### Objective:
Rewrite every line of the records below as a numbered list, skipping any blank lines. Leave the pictures out of your answer.

____________________

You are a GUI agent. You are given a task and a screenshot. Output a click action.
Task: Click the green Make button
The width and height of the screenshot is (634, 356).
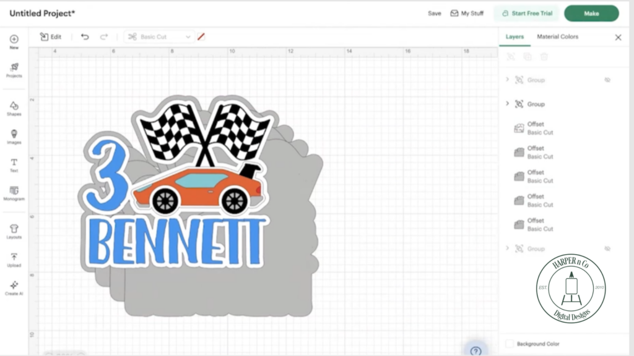coord(591,14)
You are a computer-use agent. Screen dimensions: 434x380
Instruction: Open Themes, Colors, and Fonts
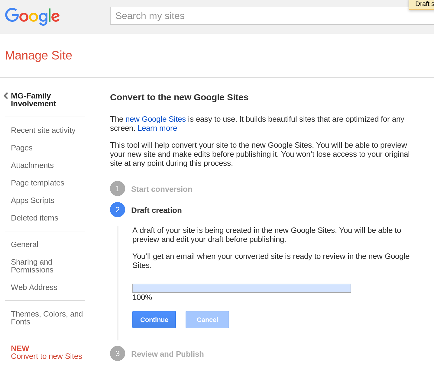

____________________

### Finished answer:
1. You are a GUI agent. You are given a task and a screenshot. Output a click action.
2. Task: Click the green Make button
3. The width and height of the screenshot is (634, 356).
4. coord(591,14)
5. You are a computer-use agent. Screen dimensions: 434x380
6. Instruction: Open Themes, Colors, and Fonts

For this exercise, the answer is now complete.